3. Die vorstehenden Überlegungen gelten jedoch nur für die Gewährleistung im Verhältnis zu den Vertragshändlern. Eine Rückstellung auf der Grundlage der Händler-Nettopreise ist somit nicht anzuerkennen, soweit die Ersatzteillieferungen auf Gewährleistungsarbeiten in den rechtlich unselbständigen Niederlassungen der Klägerin beruhen. In diesem Fall fehlt es an einem Umsatzgeschäft, so daß nur eine Rückstellung in Höhe der beim Hersteller entstehenden Selbstkosten gebildet werden darf. Nach den tatsächlichen Feststellungen des FG betraf die von der Klägerin gebildete Rückstellung jedoch ausschließlich Gewährleistungsverpflichtungen gegenüber ihren Vertragshändlern.

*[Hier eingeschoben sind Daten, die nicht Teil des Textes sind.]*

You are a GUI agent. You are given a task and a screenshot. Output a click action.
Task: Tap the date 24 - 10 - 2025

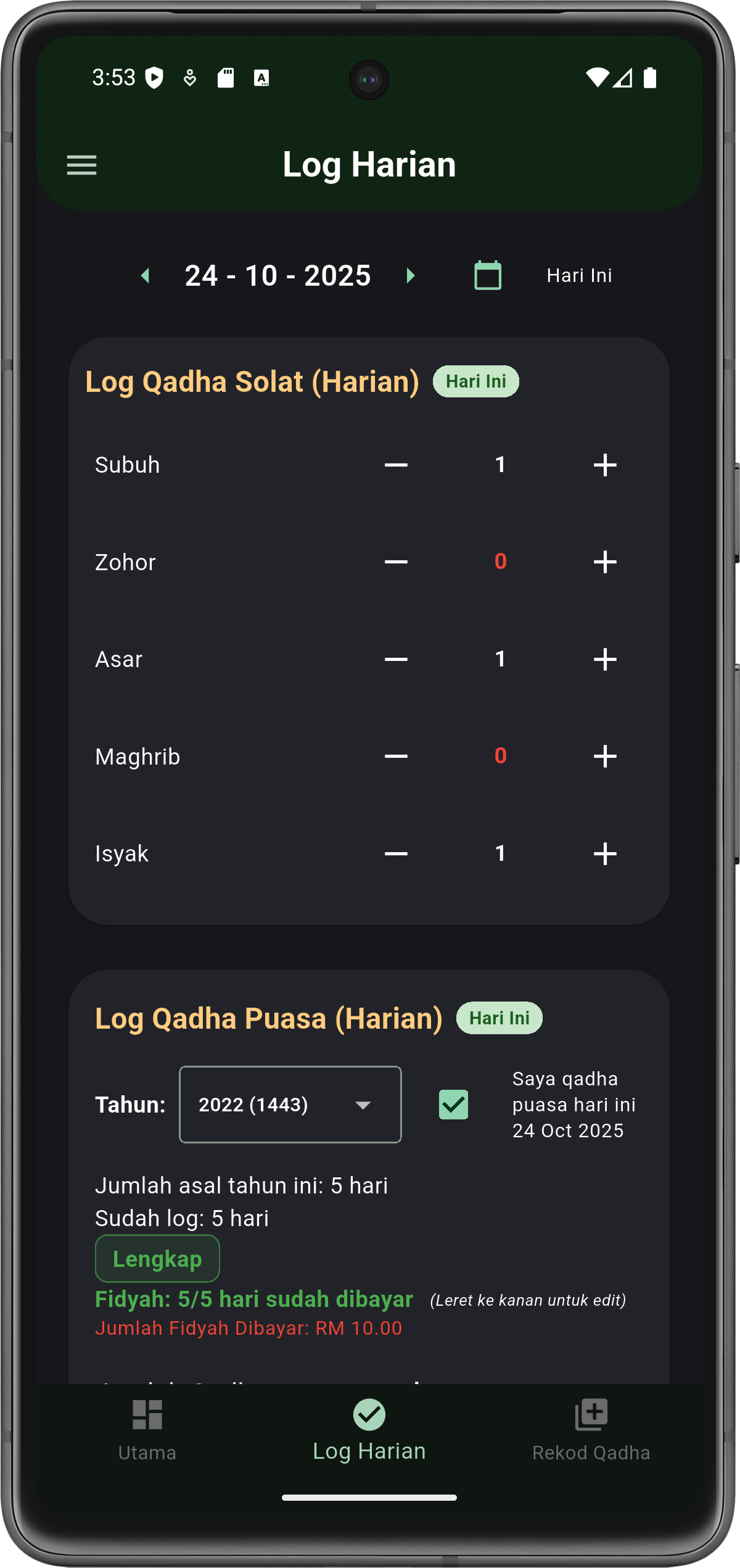278,275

4. Der Senat kann offenlassen, ob der Auffassung des FA für den Fall gefolgt werden kann, daß zwar ein Gutschriftensystem eingeführt, die Abwicklung der Gewährleistungsansprüche tatsächlich aber in der Weise geschieht, daß jedes für Garantiefälle verwandte Ersatzteil sogleich im Anschluß an die Gutschrifterteilung bestellt wird. Eine derartige Handhabung der Gewährleistungsvereinbarungen durch die Klägerin und ihre Händler hat das FG nicht festgestellt.